To establish and maintain the desired physical properties, a variety of chemicals, clays and weight materials are added to water-based fluids. Rock particles and low-yielding clays are generally incorporated into the fluid system to provide viscosity to the fluid system, to deposit a filter cake that will seal permeable formations in order to limit filtration losses and prevent stuck pipe, and to provide buoyancy for drill cuttings. These solids also affect many fluid system properties adversely, however. As mentioned above, formation clays are unavoidably incorporated into the fluid system, and depending on their nature and amount, the clay minerals can be beneficial or harmful to the fluid system. Because it is not possible to remove all drill solids, especially the very small, colloidal particles, either mechanically or by other means, they must be considered a continual contaminant of a fluid system. Contaminants, such as gypsum, can “cut” the fluid system causing particles to flocculate and the viscosity to increase. When this occurs, there is danger of torquing the drill pipe to the point of breakage or of causing a blowout. At high temperatures, gelation or thickening of the fluid can occur, leading to greatly increased pressure on the recirculation pump. A balance of all the favorable and adverse effects must be achieved in order for the fluid system to provide pressure control to prevent an influx of formation fluid, provide energy at the bit to maximize rate of penetration, provide wellbore stability through pressured or mechanically stressed zones, suspend cuttings and weight material during static periods, permit separation of drilled solids and gas at the surface, and to remove cuttings from the well.

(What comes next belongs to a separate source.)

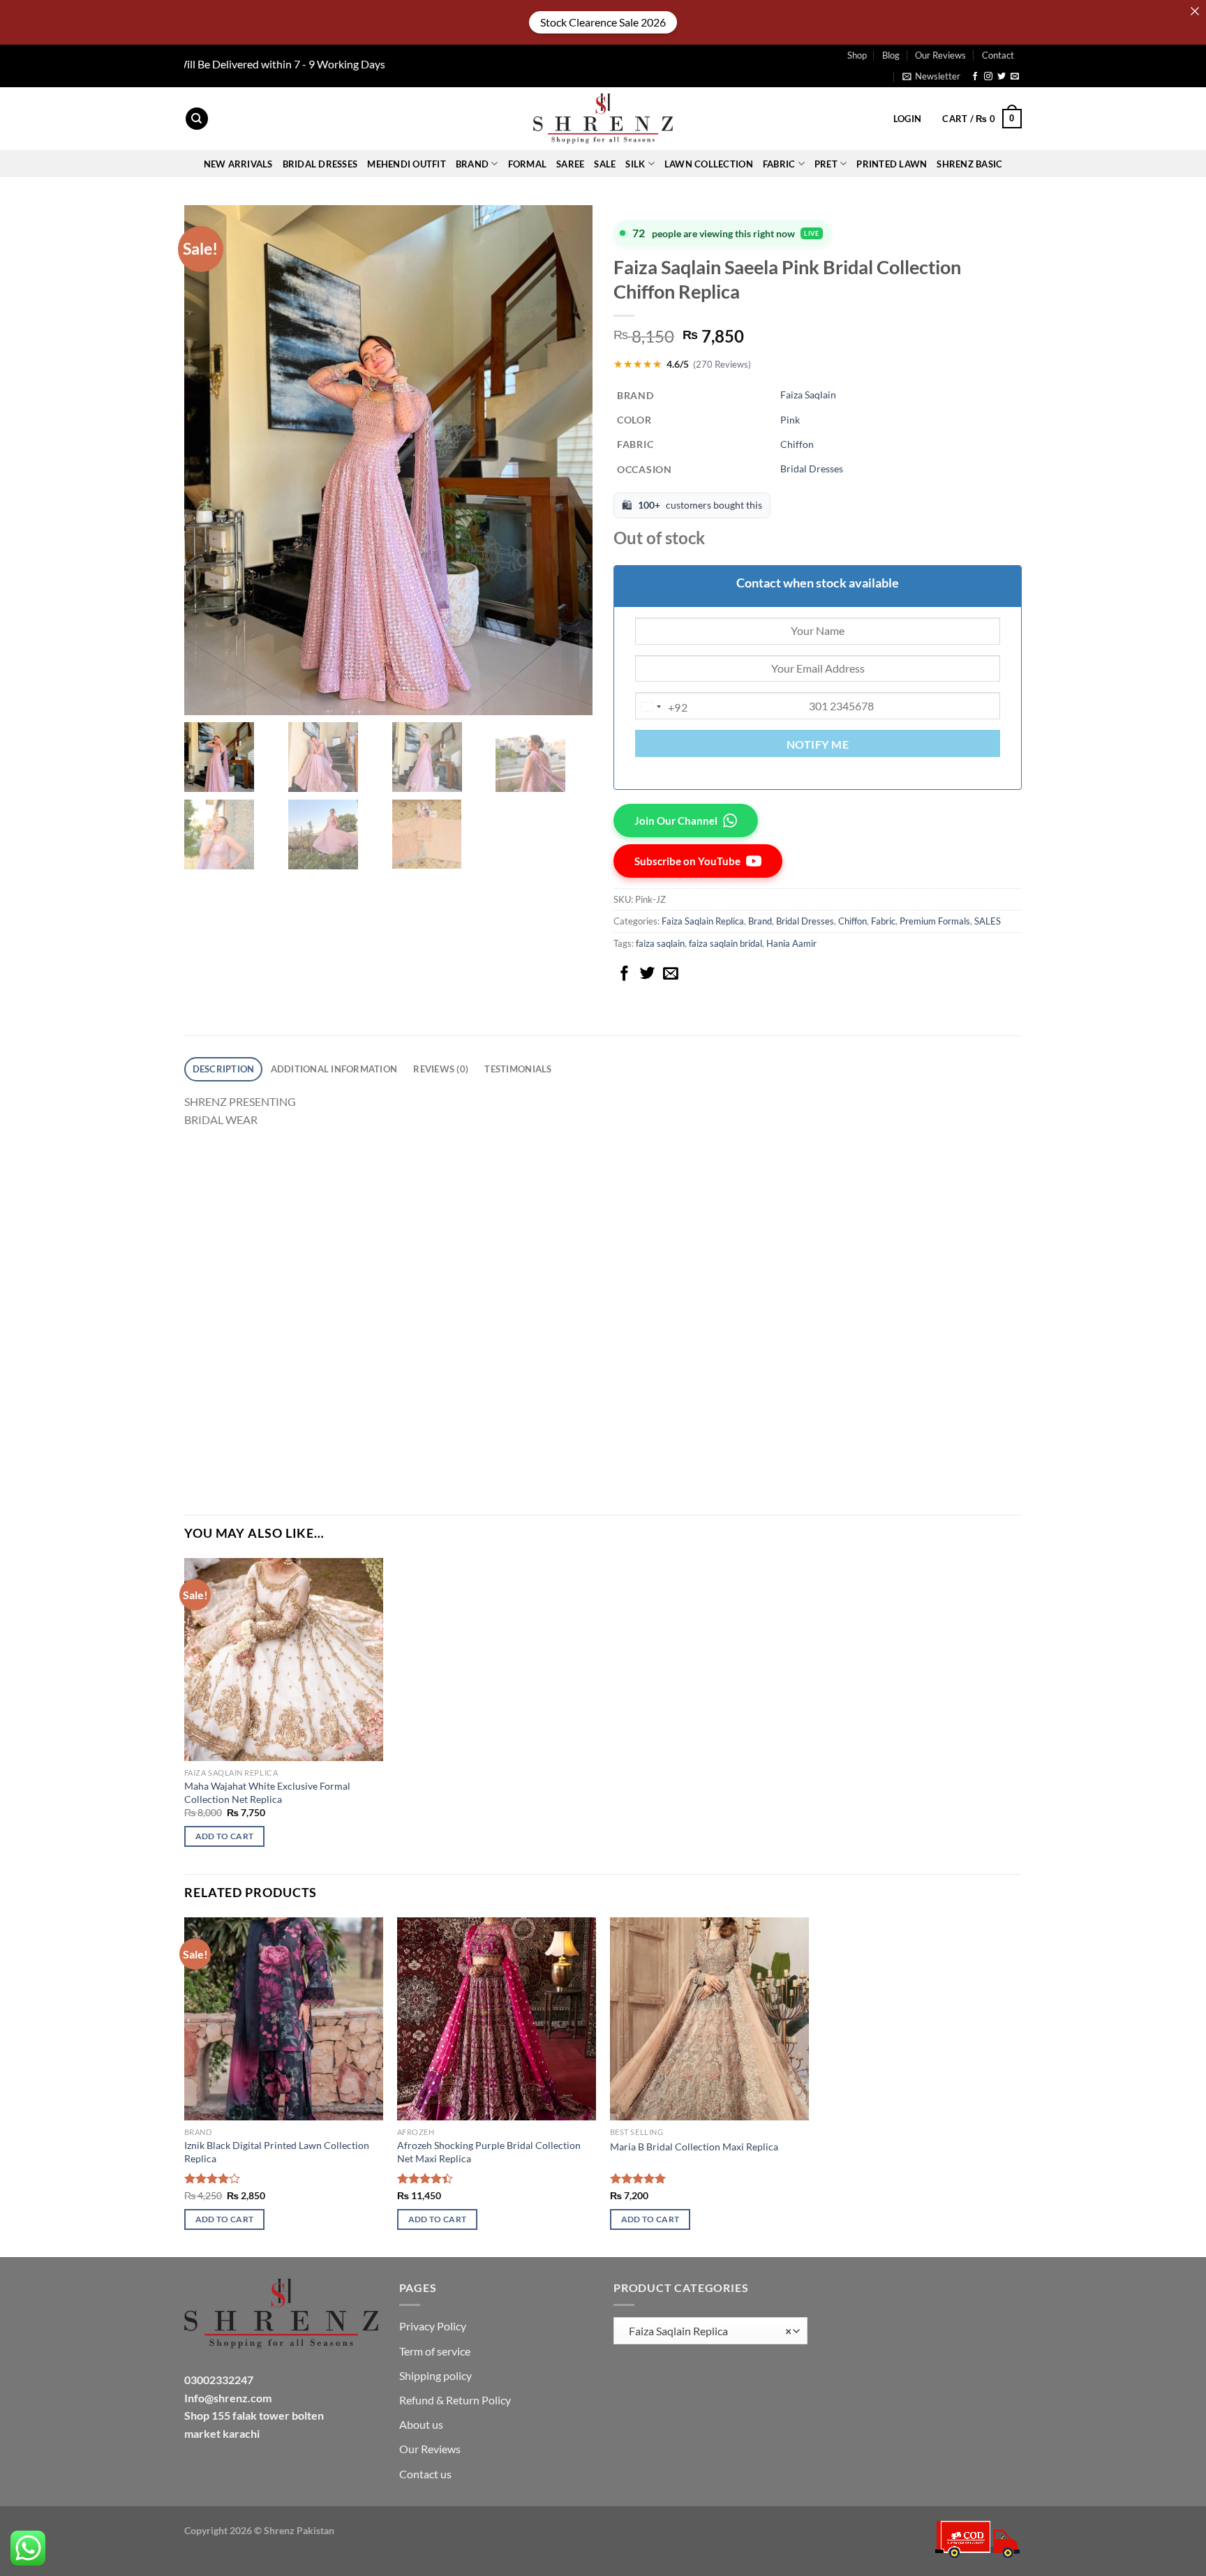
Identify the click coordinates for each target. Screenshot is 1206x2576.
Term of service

Generally, the term “clay” is used to describe premium ground clay minerals, such as Wyoming bentonite, that are added to increase fluid viscosity and to improve filter cake. Drill cuttings, barite and other solids, however, will increase viscosity (resistance to flow), especially if the particle size degrades into the colloidal range. Colloidal solids produce most of the viscosity in fluid systems due to this surface area increase. For that reason, the volume of colloidal-size solids contained in fluid systems must be controlled and the cation exchange capacity, water adsorption and surface area of clay particles must be taken into account in order to minimize hydrocarbon exploitation problems. Not only is the surface area of clay particles important in determining a fluid's resistance to flow, the clay's chemical composition and its “activity” or electrical charge characteristics also affect how water and chemical contaminants or treatments will interact with the clay particles to alter the fluid's properties.
In an attempt to avoid or to compensate for certain effects, a variety of fluid system additives have been used in the drilling industry. Additives that reduce the spurt loss and filtration rate are referred to as fluid loss control agents. Additives that reduce flow resistance and gel development in fluid systems are referred to as thinners or deflocculants. Some of these additive materials include starches (e.g. corn, potato), starch derivatives, water soluble cellulose derivatives, humates, plant tannins, polyphosphates or phosphate-containing materials, lignite materials, lignosulfonates and synthetic polymers. One of the problems with some of those materials is that they are unstable at the higher temperatures that are typically encountered downhole. Cost and environmental effects of the additives are also important factors. What is needed is a commercially attractive multifunctional fluid system additive, such as a fluid loss control additive, that is capable of stabilizing the fluid properties over a range of temperatures and contaminant levels under hydrocarbon exploitation conditions.